*Brano da leggere*.

%%

Per la cattiveria del prossimo, una delusione d’amore, una disavventura
economica. Il contesto che spesso ci accompagna nelle tribolazioni, o nelle più
rare gioie.
Eravamo abituati a città
intasate: uomini e mezzi, ovunque. Davanti, accanto, dietro. Alla guida della
nostra scatola di metallo, o sui mezzi pubblici, in mezzo a tanti altri con la
nostra stessa faccia. Scontenta e abbrutita dallo stress. Magari l’insoddisfazione
non dipendeva tutta dall’affollamento, ma era lo stesso, a qualcuno dovevamo
pur dare la colpa. Non era un’impressione da poco: le piazze affollate di
gente, i monumenti presi d’assalto da turisti multicolori, i musei delle
principali città d’arte assediati da code inverosimili di visitatori, accaldati
anche in pieno inverno.
Ora, strade deserte, eventi
rinviati, attività pubbliche sospese, locali chiusi. Luoghi
irriconoscibili. Perché così non li avevamo mai visti, nemmeno in qualche
scolorita fotografia del dopoguerra. Una trasformazione radicale da far
dubitare persino di aver mai conosciuto quei luoghi per come appaiono oggi. Ma
quando hanno fatto quel complesso monumentale che chiamano Colosseo? E chi è
quel Brunelleschi, il giovane di belle speranze (dicono si dia tante arie sui
social) che sta costruendo la meraviglia
della cupola del Duomo a Firenze?

%%

*Compito assegnato*.
Per favore, ritrascrivi parola per parola il passo del brano sulle città svuotate che parte da "Ora, strade deserte, eventi" e arriva fino a "Duomo a Firenze?". I dati qui sotto provengono da un'altra fonte.

(Dati di puntamento su screenshot e documenti)
%%

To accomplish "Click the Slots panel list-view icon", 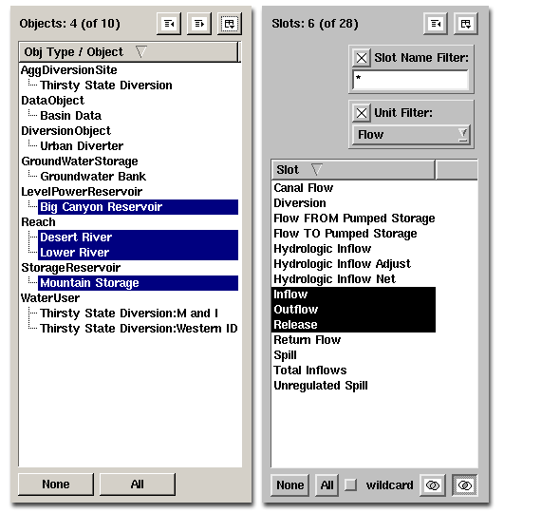I will coord(436,24).
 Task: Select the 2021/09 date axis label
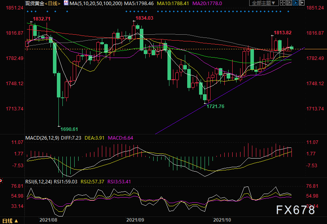pyautogui.click(x=135, y=220)
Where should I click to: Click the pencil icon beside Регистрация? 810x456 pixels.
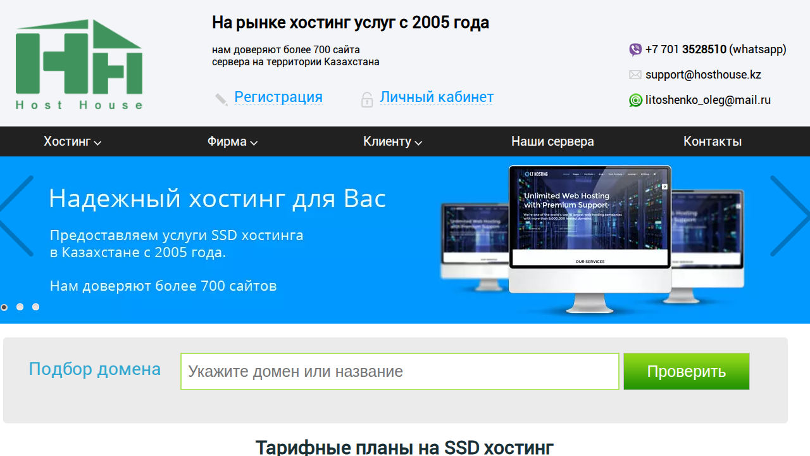pyautogui.click(x=221, y=99)
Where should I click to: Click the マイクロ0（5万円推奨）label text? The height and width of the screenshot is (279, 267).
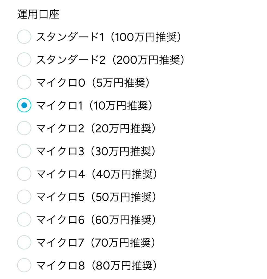[93, 83]
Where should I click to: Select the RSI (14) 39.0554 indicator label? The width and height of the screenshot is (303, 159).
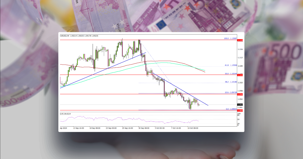pos(66,114)
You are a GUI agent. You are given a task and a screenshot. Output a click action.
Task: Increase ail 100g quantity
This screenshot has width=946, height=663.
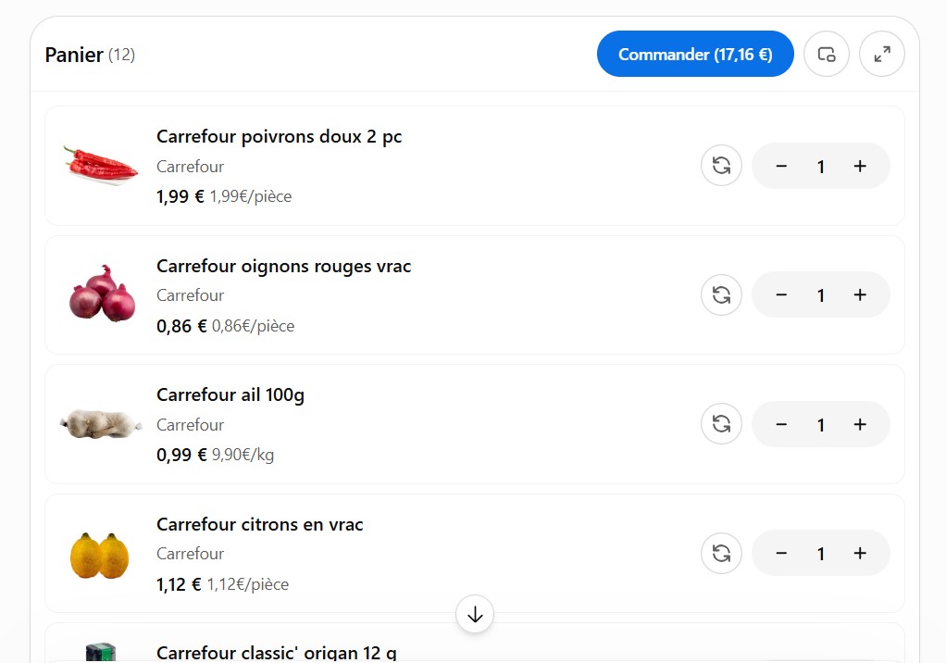tap(860, 424)
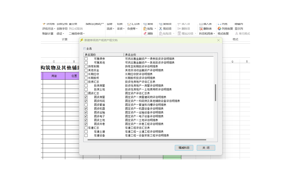The width and height of the screenshot is (305, 171).
Task: Click 账龄计算 in the ribbon
Action: [x=48, y=34]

%%

*Risposta scritta*.
Ora, strade deserte, eventi
rinviati, attività pubbliche sospese, locali chiusi. Luoghi
irriconoscibili. Perché così non li avevamo mai visti, nemmeno in qualche
scolorita fotografia del dopoguerra. Una trasformazione radicale da far
dubitare persino di aver mai conosciuto quei luoghi per come appaiono oggi. Ma
quando hanno fatto quel complesso monumentale che chiamano Colosseo? E chi è
quel Brunelleschi, il giovane di belle speranze (dicono si dia tante arie sui
social) che sta costruendo la meraviglia
della cupola del Duomo a Firenze?